* [TASK TO CARRY OUT]:
Rewrite the forum welcome thread between "Welcome Aboard Gary..The" and "to be here.", inclusive, substituting "pictures" for "pix".

* [EXCERPTED TEXT]:
# New member-Just want to say Hi



## justadddirt (Apr 25, 2007)

I just wanted to say hello to everyone. I'm another one of those Pennsylvania diggers (West Central) & like everybody on this forum,love it. This is a great forum& has a lot of knowledgable members. Also a lot of members with a good since of humor,which I think helps make the forum click.When I figure out how to post pitcures I'll be posting things in the near future. So HELLO EVERYONE"""""""


----------



## Tony14 (Apr 25, 2007)

Glad to have ya on here Gary and I cant wait to see some pics!!


----------



## justadddirt (Apr 25, 2007)

Tony, Thank's for the welcome.


----------



## LC (Apr 25, 2007)

Gary, welcome to the forum. You are going to love it! I have been on here for a short time as well, and look forward to coming on line to it every day. And those guys digging those magnificant bottles out of those privies are driving me nuts! Always wanted to do that but never got the chance. Will look forward to your postings of bottles in the future. Take care for now, Lou


----------



## whosyerdaddy (Apr 25, 2007)

gary,    welcome to the forum from an ol timer at this bottle game.  hope u stick round awhile.  cant wait to see pics


 whosyer


----------



## logueb (Apr 25, 2007)

Gary, Welcome to the Forum.  Still new here myself.  Been digging and collecting for over 40 years.  Since coming on the forum in Jan. 07, I,ve dug more in those short months than I had in years. I have learned a great deal about bottles since becoming a member.  There are a lot of great people on here that really know their stuff and don't mind sharing.  Good luck.


----------



## California Dream N (Apr 25, 2007)

Welcome Aboard Gary..The people on this site are Funny and Very knowledgable about  bottles and can be a BIG help..Enjoy yourself and please post some pix soon...Norene


----------



## justadddirt (Apr 25, 2007)

Lou,Whosyer,Buster&Norene, Thanks all for the welcome.Great to be here.


----------



## jodie (Apr 25, 2007)

* [MATERIAL PROVIDED]:
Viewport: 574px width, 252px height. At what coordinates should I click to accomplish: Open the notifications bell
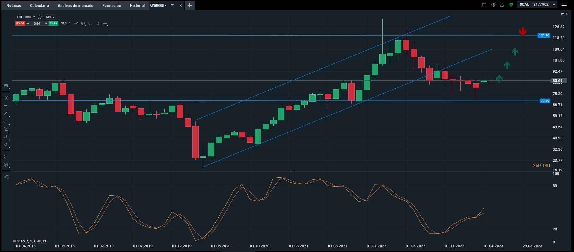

* [RESPONSE]:
Welcome Aboard Gary..The people on this site are Funny and Very knowledgable about  bottles and can be a BIG help..Enjoy yourself and please post some pictures soon...Norene


----------



## justadddirt (Apr 25, 2007)

Lou,Whosyer,Buster&Norene, Thanks all for the welcome.Great to be here.